Благодаря ему настоящий пир в приемной закатили и остальным ожидающим перепало. Костромской предоблисполкома проглатывал сосиски одну за одной, и Самарский второй секретарь не отставал, и из Курска директор колхоза, Герой Социалистического Труда в горчице перемазался, а сало, так то сразу убрали!

Никита Сергеевич проводил прием в порядке живой очереди, но случалось, запускал всех разом.

– Чего как сельди в бочке набились? – выглядывая в приемную, подмигивал он. – А ну, заходи!

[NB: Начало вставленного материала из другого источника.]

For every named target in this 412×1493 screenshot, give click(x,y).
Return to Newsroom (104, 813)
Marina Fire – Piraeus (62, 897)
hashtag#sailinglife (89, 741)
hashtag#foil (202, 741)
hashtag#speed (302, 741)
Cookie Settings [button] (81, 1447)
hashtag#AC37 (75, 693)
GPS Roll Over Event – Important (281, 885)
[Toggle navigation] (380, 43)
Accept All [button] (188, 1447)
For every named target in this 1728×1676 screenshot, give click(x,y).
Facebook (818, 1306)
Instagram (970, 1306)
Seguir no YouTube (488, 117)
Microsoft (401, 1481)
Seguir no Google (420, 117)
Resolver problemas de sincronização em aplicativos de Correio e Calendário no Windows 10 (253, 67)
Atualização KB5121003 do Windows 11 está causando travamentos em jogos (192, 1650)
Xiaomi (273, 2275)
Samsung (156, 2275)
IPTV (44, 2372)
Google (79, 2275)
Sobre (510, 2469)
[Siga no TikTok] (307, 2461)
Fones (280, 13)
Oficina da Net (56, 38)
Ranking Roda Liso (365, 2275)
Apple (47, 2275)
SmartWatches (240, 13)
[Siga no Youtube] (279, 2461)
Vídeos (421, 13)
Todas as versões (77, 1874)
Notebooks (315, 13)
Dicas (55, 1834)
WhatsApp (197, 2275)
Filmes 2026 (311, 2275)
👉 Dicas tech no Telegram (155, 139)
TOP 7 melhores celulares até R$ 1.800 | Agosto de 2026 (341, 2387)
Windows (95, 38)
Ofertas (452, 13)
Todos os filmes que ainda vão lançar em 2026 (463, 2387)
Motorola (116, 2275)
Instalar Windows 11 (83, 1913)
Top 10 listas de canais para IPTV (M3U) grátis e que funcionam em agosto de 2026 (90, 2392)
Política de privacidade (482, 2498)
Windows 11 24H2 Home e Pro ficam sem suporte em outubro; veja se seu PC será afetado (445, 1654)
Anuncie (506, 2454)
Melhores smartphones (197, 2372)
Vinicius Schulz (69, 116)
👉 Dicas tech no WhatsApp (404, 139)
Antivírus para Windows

– Кто заходи? – переспрашивал Костромской предисполкома.

– Кто, кто?! Все заходи!

Хрущев любил вести разговор целым скопом. Как правило, вопросы возникали похожие, поэтому получалось и делово, и скоро. Каждый областной секретарь наверняка знал, что Хрущев обязательно его примет, выслушает, поможет, главное – воду не лить, говорить по существу. Никита Сергеевич не выносил болтунов, больше всего возмущался, когда его вводили в заблуждение, таких умников он на дух не переваривал:

– Квакают, квакают, а толку чуть! «Сделаем, учтем, поправим, слово даем!» – а на следующий раз опять кваканье! Олух царя небесного на месте топчется, сам работать не хочет и другим не дает!

Чины для Хрущева мало значили. Если встречи добивался знающий специалист, новатор, изобретатель – примет, выслушает. Из таких не понаслышке знающих людей формировалась его команда.

Только ушел заведующий Транспортным отделом ЦК, вошел секретарь Орловского обкома. Следующим был первый секретарь Компартии Грузии – высокий, полнеющий человек в темном двубортном костюме. Волосы у него были красиво зачесаны назад, нос с горбинкой, казалось, он слегка сутулится.

– Привет, дорогой товарищ Мжаванадзе! Вспомнил про меня?

– Я, как в Москву приезжаю, сразу к вам! – двумя руками пожимая хрущевскую руку, отозвался грузин. Он не позволял себе, как некоторые областные руководители, тыкать Никите Сергеевичу, быть с ним запанибрата, называл исключительно на «вы», высказывая глубокую почтительность. В отличие от европейцев, кавказцы другие, уважительные. К пожилым и к старшим по положению, не говоря о родителях, проявляют подчеркнутое почтение. Уважительное отношение заложено в них с рождения. Недопустимо у горцев с пренебрежением относиться к старшим, и Василий Павлович никогда этому заветному правилу не изменял, хотя человек был при большой власти.

– Сулугуни привез? – улыбнулся Никита Сергеевич.

– А как же! И сулугуни, и коньяк.

– Коньяк Булганину отдашь, я к коньяку спокоен.

– Для товарища Булганина у меня свой имеется. «Энисели» и «Варцихе» – песня! Если Николай Александрович в гости зайдет, вы ему рюмочку предложите!